The RCIC is an annual six-week summer program that is a creative partnership between the College and local businesses. Students are divided into teams and strive to develop a comprehensive business plan for a new product innovation. Mayer's team developed a specialized weight-lifting exercise device, and Mayer won the RCIC Leadership Award, the program's highest honor.
Dr. Kevin Baker, a business professor and the faculty sponsor to RCIC, said, "The RCIC program recruits top-tier students from colleges around the country and Brandon's talents made him stand out.""

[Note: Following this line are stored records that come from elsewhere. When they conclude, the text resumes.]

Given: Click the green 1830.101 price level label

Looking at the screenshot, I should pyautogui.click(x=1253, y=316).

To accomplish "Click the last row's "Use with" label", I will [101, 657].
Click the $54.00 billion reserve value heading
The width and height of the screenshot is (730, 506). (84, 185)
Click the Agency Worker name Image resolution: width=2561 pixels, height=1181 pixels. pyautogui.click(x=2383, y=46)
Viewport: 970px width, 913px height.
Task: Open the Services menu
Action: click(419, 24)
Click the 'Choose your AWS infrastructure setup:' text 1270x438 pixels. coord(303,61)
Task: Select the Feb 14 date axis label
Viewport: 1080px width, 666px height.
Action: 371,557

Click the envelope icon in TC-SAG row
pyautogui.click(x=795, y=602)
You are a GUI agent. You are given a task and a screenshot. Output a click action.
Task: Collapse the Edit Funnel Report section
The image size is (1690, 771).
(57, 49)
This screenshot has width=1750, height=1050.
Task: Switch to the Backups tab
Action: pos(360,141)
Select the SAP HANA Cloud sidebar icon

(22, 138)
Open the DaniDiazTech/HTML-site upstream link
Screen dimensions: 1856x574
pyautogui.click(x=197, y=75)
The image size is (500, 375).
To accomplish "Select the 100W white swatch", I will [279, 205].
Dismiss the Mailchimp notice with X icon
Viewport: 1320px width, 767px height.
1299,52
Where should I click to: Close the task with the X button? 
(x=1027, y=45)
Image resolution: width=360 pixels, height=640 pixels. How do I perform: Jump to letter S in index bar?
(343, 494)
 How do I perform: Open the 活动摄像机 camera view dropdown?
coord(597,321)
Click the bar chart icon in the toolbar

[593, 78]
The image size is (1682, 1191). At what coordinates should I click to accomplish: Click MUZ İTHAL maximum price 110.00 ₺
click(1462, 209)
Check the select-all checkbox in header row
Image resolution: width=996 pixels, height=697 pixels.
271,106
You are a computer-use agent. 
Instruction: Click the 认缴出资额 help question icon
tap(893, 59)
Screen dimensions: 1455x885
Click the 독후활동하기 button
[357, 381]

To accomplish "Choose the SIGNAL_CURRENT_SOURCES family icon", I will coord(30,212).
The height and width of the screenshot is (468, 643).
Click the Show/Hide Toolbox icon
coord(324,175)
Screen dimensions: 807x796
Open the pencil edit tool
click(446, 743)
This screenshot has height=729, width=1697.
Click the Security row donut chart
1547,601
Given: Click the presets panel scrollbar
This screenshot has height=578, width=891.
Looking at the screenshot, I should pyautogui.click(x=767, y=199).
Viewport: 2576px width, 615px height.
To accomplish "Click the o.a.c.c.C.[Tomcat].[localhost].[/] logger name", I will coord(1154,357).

I can't think of a more deserving student to receive the Fulbright award," Baker said. "He is a student leader on campus and one of the most gifted individuals I have taught academically. I am proud that he will represent Roanoke College in the Fulbright program.
"Mayer applied for the Fulbright after attending an on-campus information session organized by Jennifer Rosti, Roanoke's director of major scholarships and fellowships. She also serves as advisor for student Fulbright applicants. Mayer had been considering entering the Peace Corps, but before the session was over, he knew that he was going to apply for the Fulbright Study/Research grant instead. "I was excited about the chance to go to a country that I was actually interested in," he said.
While he is in India, Mayer hopes to continue informally with his education, taking a few classes and becoming fluent in Hindi. He also plans to enjoy lots of good food, explore the area--including a visit to the Ganges, the sacred river of Hinduism -- and attend Diwali, the five-day Festival of Lights marking the start of the Hindu new year.
When he returns to the United States, Mayer hopes to pursue a Masters in Analytics degree at North Carolina State University, where he's already applied for admission.
Reflecting on his success since returning to Roanoke College, Mayer said, "I personally feel like I owe all of my achievements to my family, professors, and friends. And to Professor Rosti -- after proofing seven drafts of my personal statement [for my Fulbright application], she knows me pretty well!"